In his remarks, Kim acknowledged to some extent the difficulties facing the country, saying that “the most urgent issue to be solved at present is the grain problem. . . . [T]he food problem is creating a state of anarchy.” Despite the onslaught of “heart-aching occurrences,” Kim was highly critical of the street-corner food sellers and peddlers who had spontaneously emerged in response to urgent needs. “This creates egotism among the people, and the base of the party’s class may come to collapse. Then, the party will lose popular support and dissolve. This has been well-illustrated by past incidents in Poland and Czechoslovakia.”

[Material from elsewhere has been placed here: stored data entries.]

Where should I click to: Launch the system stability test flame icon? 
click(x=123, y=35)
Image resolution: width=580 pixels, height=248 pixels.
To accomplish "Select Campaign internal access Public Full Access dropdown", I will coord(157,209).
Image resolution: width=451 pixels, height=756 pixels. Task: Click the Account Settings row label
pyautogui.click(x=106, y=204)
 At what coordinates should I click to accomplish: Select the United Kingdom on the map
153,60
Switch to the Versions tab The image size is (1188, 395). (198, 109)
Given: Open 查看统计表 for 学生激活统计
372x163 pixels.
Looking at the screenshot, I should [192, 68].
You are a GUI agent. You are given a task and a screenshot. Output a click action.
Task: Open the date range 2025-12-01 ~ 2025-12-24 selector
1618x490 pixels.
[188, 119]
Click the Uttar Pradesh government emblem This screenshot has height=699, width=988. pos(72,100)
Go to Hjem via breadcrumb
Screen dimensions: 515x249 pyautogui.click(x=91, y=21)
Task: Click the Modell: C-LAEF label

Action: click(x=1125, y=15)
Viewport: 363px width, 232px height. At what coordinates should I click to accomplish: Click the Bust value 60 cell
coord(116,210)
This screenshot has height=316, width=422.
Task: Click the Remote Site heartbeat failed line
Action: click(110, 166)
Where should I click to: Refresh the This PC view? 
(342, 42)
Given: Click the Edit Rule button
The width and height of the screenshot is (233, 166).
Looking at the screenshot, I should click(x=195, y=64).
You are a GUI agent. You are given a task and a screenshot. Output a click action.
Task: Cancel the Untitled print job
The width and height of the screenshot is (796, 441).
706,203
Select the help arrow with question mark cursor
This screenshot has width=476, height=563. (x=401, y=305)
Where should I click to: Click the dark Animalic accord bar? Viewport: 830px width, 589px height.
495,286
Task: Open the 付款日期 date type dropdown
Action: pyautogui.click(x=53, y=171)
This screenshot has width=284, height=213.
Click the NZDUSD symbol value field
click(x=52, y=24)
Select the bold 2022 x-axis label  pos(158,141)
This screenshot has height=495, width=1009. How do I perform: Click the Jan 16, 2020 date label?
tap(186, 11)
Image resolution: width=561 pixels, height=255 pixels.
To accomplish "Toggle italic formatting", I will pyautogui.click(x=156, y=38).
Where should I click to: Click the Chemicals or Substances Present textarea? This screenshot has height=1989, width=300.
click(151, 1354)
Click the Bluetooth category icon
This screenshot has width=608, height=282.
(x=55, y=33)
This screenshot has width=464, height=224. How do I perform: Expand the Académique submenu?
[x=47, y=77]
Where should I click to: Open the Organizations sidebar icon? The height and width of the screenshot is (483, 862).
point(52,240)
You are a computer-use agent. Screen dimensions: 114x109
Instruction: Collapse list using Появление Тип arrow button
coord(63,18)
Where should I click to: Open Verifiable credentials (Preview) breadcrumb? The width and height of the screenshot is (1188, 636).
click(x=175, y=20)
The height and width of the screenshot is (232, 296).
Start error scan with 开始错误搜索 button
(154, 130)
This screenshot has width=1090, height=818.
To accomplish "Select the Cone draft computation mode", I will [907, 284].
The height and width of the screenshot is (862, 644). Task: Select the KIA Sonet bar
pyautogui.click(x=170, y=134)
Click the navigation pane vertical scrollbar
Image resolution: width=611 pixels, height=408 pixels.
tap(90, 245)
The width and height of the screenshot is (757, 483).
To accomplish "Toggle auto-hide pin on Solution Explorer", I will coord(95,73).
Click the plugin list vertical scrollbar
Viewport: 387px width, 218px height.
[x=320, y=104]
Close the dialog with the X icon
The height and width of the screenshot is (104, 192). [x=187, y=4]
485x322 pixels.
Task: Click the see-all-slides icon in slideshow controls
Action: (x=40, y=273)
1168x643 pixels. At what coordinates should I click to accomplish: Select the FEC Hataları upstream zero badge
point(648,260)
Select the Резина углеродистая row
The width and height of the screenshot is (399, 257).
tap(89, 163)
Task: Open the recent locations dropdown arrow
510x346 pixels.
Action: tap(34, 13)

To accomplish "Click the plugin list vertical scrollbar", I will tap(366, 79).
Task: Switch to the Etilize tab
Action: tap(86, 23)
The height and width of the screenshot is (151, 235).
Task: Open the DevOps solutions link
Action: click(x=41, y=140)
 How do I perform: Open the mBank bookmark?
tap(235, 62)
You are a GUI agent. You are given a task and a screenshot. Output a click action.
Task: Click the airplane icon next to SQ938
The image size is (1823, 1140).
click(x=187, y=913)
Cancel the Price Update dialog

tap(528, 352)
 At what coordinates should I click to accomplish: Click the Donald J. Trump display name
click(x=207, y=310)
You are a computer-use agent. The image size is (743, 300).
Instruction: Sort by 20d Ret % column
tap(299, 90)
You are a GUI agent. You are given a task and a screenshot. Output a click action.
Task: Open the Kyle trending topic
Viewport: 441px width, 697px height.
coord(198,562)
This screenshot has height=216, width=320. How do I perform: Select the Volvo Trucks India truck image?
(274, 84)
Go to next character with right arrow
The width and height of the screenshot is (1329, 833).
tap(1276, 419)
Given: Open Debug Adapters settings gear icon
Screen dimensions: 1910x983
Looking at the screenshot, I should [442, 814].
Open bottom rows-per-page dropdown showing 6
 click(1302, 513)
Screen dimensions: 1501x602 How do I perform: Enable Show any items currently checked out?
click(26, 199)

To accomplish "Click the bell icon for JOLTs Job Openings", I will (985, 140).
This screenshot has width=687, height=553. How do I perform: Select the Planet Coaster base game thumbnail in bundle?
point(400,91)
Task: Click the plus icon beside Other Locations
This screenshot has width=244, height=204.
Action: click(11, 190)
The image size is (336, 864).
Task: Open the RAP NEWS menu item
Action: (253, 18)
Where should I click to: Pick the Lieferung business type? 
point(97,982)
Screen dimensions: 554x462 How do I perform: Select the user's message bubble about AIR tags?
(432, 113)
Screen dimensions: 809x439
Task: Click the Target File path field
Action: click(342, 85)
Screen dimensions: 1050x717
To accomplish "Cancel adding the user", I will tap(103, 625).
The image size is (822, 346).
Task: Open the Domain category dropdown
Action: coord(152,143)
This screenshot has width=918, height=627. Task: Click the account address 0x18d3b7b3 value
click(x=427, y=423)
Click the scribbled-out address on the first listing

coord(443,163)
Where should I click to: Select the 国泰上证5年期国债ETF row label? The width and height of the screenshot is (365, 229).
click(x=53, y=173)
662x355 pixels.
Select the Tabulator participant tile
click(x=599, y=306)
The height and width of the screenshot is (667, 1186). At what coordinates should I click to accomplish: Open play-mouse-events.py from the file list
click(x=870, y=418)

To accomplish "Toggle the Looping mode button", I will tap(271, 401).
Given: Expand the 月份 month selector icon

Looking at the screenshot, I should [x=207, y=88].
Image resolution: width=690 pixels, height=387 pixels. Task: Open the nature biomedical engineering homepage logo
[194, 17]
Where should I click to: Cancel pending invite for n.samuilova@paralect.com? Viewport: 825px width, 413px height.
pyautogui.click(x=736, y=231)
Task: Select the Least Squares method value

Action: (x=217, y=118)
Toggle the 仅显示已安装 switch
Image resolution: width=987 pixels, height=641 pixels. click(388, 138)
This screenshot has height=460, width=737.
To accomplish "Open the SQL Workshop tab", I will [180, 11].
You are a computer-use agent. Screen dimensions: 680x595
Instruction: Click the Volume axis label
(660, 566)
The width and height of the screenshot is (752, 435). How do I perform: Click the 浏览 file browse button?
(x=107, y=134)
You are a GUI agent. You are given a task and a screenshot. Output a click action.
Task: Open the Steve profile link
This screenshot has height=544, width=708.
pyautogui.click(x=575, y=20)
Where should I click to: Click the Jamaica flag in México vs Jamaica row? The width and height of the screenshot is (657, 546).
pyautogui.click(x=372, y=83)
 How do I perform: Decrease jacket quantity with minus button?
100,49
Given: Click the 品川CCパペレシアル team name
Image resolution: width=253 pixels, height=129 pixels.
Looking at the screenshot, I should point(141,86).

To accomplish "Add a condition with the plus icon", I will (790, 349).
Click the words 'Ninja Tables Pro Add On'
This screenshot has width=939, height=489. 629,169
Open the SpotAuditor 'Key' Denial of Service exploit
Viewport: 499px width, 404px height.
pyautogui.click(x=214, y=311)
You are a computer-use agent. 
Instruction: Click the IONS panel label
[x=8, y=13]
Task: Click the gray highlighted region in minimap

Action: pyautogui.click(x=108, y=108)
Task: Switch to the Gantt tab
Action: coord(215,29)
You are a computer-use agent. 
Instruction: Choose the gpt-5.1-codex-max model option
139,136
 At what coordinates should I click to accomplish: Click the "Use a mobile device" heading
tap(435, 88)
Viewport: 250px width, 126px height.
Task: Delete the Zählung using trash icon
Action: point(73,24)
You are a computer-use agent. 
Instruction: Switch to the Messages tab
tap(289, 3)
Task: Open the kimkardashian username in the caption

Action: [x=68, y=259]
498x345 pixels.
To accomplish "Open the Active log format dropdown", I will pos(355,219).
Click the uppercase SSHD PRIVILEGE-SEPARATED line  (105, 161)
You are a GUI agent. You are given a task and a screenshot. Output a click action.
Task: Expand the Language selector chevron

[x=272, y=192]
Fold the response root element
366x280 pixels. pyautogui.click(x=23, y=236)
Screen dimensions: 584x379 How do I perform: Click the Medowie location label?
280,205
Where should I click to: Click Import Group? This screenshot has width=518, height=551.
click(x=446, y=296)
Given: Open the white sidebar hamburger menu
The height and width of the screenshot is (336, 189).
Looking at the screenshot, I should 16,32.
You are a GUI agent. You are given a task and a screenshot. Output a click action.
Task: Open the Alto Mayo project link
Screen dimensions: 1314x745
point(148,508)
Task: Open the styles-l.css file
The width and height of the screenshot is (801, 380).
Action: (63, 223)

Kim absolved himself of responsibility for the country’s economic problems, maintaining that his father, who had spent much of his time in economic guidance, “repeatedly told me that if I got involved in economic work, I would not be able to handle party and army work properly.” He implied that his job was too important to deal with mere economic issues: “If I handle even practical economic work, it will have irreparable consequences on the revolution and construction. . . . The people now unconditionally accept the directives of the Party Central Committee because of my authority, not because party organizations and functionaries carry out their work well. . . . No functionary assists me effectively. I am working alone.”

The only institution to win unstinting praise from Kim Jong Il was the army, on which he had become increasingly reliant. Of forty-seven of his activities during 1996 made public in North Korea, thirty were visits to military units or other military-related activities. In contrast to the
laggard youth he had observed at Kim Il Sung University, he declared, “all soldiers are politically and ideologically sound and their revolutionary military spirit is lofty.” He was satisfied that the soldiers would “protect with their lives the nerve center of the revolution”—himself and other high-level leaders.

Kim’s speech confirmed that, as suspected by American and South Korean intelligence, food shortages were affecting even the army. He proclaimed that the people must be told, “If you do not send rice to the army, even if the wretched Americans attack us, we cannot win. Then you will also become slaves, and your sons and daughters and grandsons and granddaughters will too.”

In January 1997, despite the catastrophic state of the economy, Kim as commander in chief ordered a return to the full-scale conduct of the winter training exercises, which had been severely truncated the previous year. At great expense in fuel, ammunition, and other resources, a large proportion of North Korea’s huge army moved along the roadways and trails to new positions, fired weapons, and practiced for combat operations. In March Kim also ordered highly unusual “total mobilization” exercises in which cars in Pyongyang were covered with camouflage netting and thousands of people took refuge in underground shelters, as they would do in case of war. On April 25, the anniversary of the founding of the army, tens of thousands of troops paraded in mass formations in Pyongyang to mark the occasion.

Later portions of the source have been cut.